◆ **WHAT YOU SHOULD DO**:
In the blog posts about Portland and airport art, which mountain was directly in front of the hotel room balcony? Please answer in a few words.

◆ **EXCERPTED TEXT**:
********************
Friday, February 27, 2009

Views of Mount Hood

Last week, in Portland, the view from my hotel room balcony was amazing.  Every morning there was a wonderful sunrise.  Each evening, there was an equally beautiful sunset.  To my left was Mount St. Helens.  Directly in front of me was Mount Hood.  Off somewhere between the two was Mount Adams, and others.  Some days were very hazy and I couldn't even see the mountains at all until the haze "burned" off.  This series of pictures focuses on Mount Hood.  The first is a sunrise, believe it or not.





Sunday, February 22, 2009

Airport Art.

My colleagues and I were treated to a cross-country art show during our recent travel from Manchester, NH to Chicago to Portland to Washington, D.C. and back to Manchester, NH. We noticed that at each airport there were interesting sculptures tucked into various nooks and crannies for the rushing travelers to enjoy, if only periferally.

Unfortunately, by the time we were awake enough to realize the particular treats before us (we were up at 3 a.m.), my camera was out of reach, so I missed taking pictures until I went back to the Portland Airport on Friday. What you see here, then, is just some of the dozen+ works of art we saw in four different airports last week.
********************
◆ **DATA**:
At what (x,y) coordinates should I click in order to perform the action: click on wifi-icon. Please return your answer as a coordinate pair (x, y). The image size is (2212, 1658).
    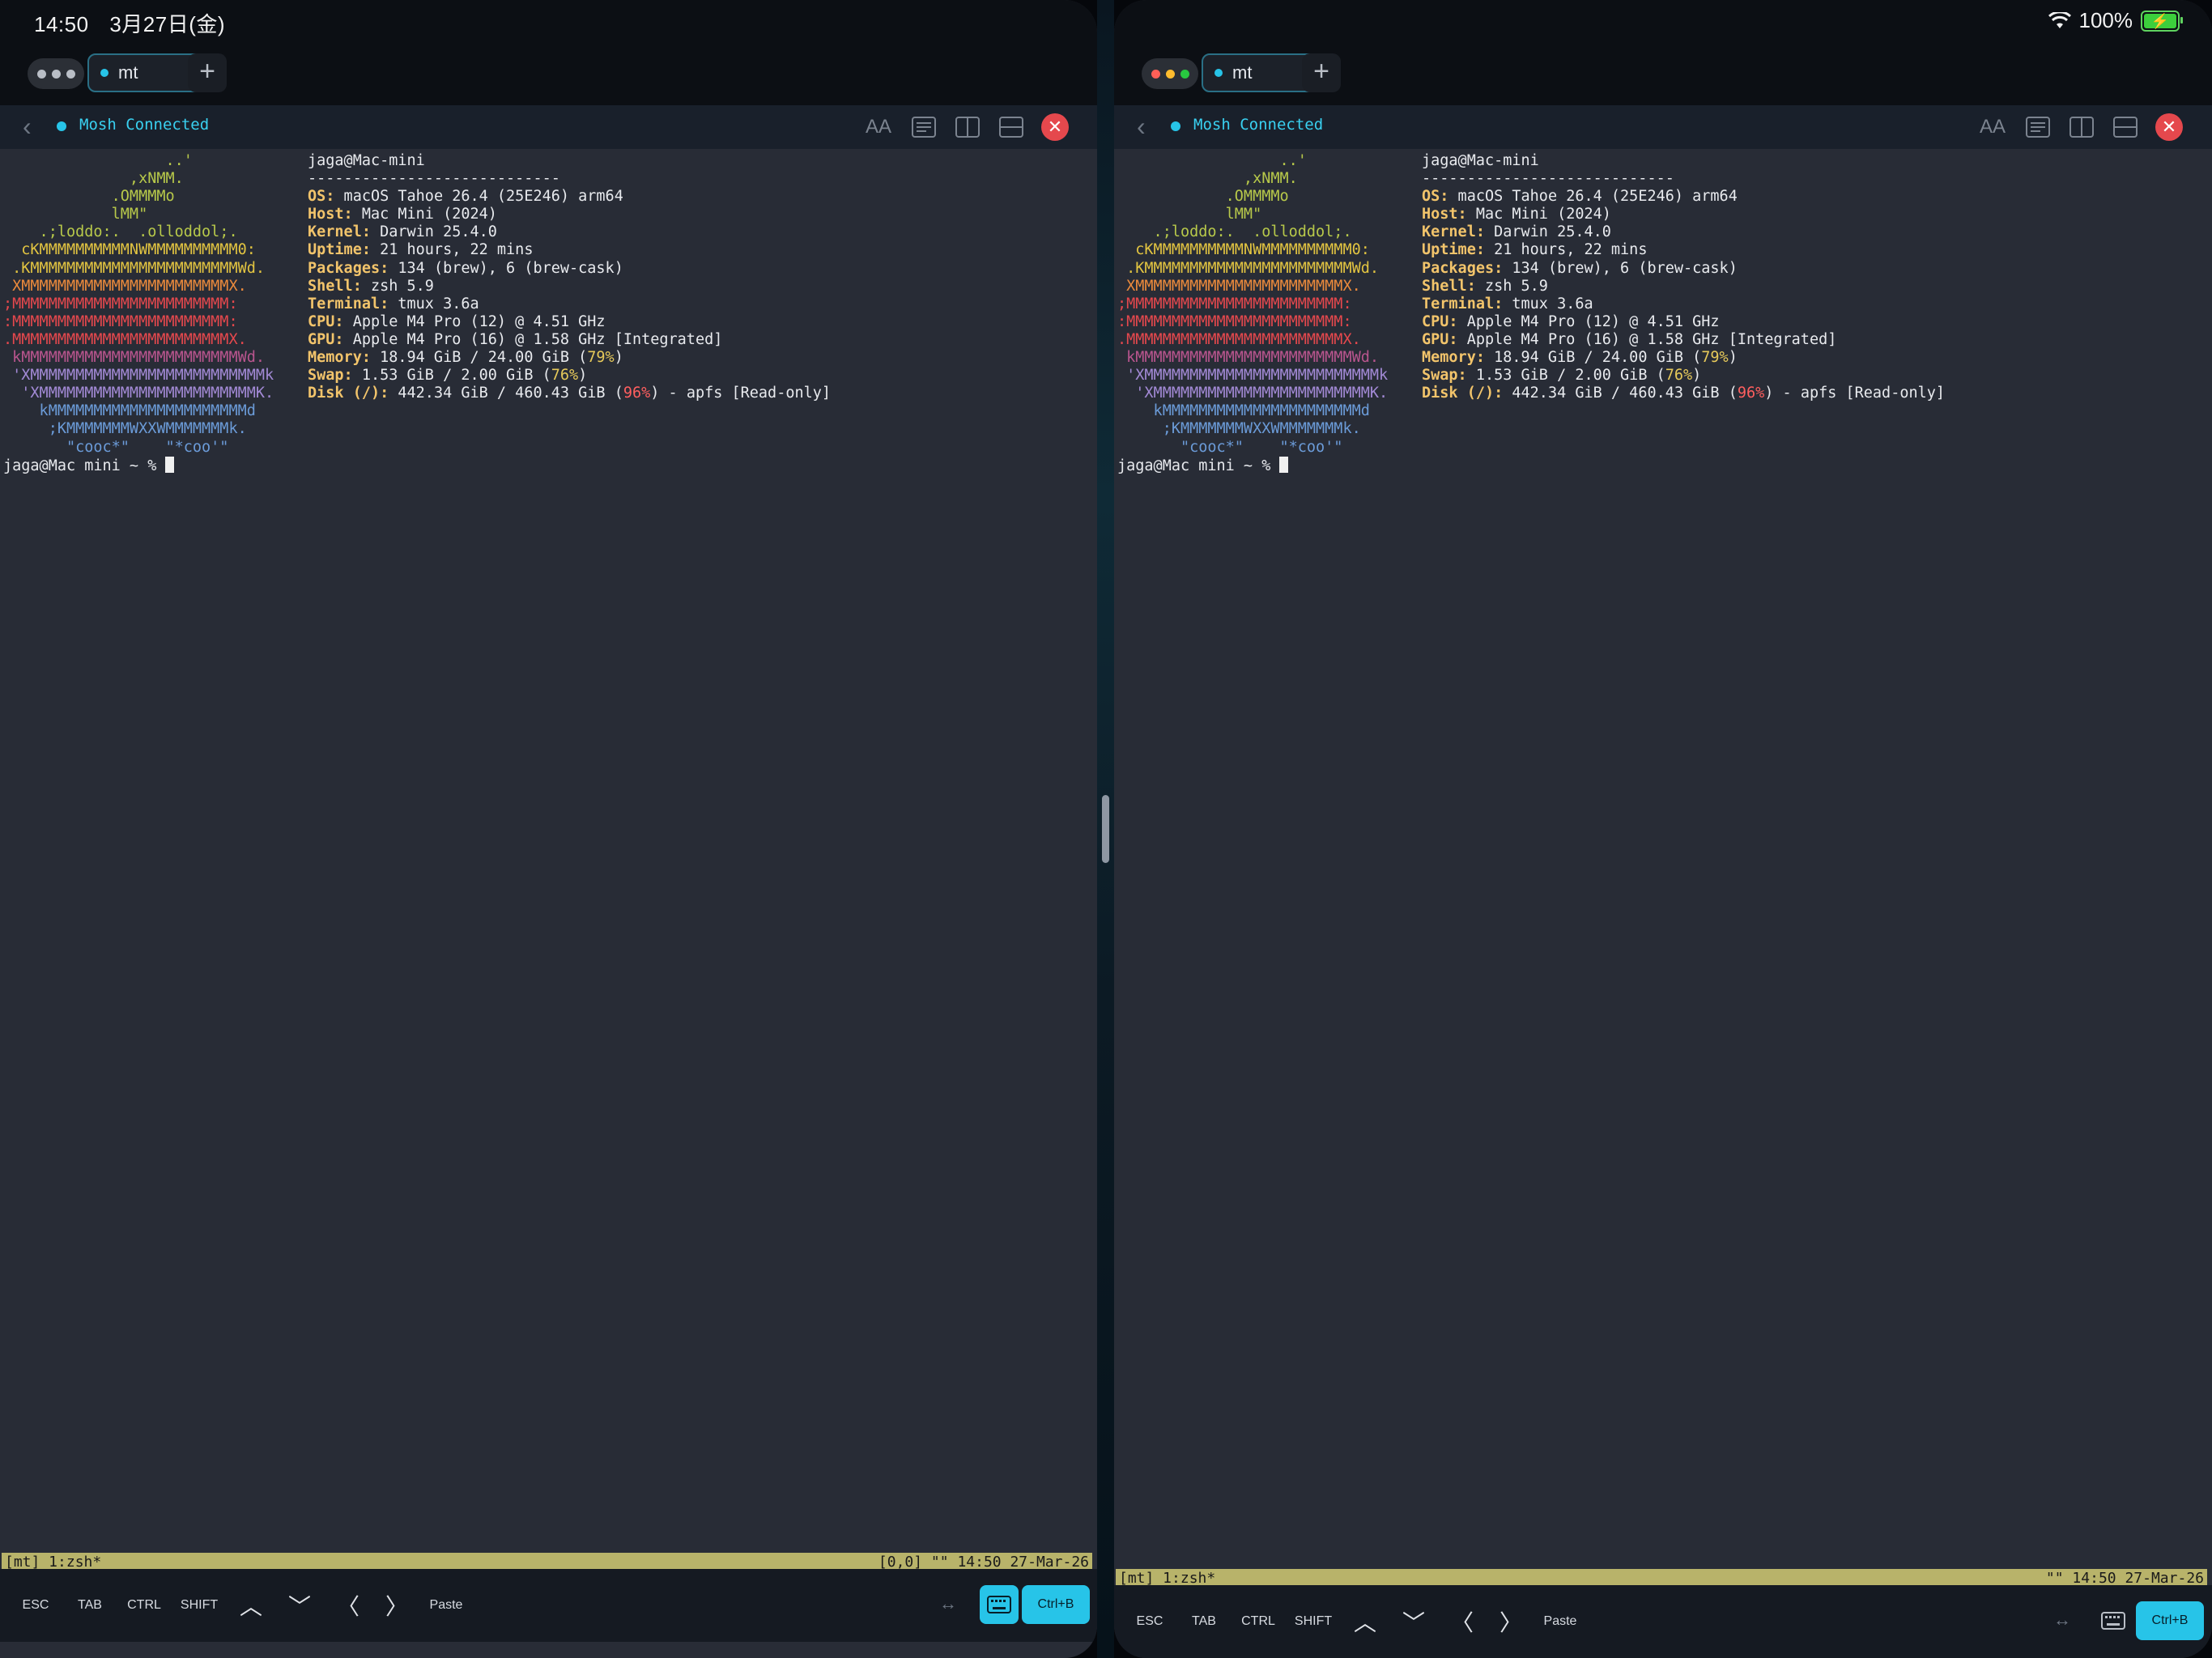
    Looking at the image, I should click on (2060, 20).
********************
◆ **EXERCISE ANSWER**:
Mount Hood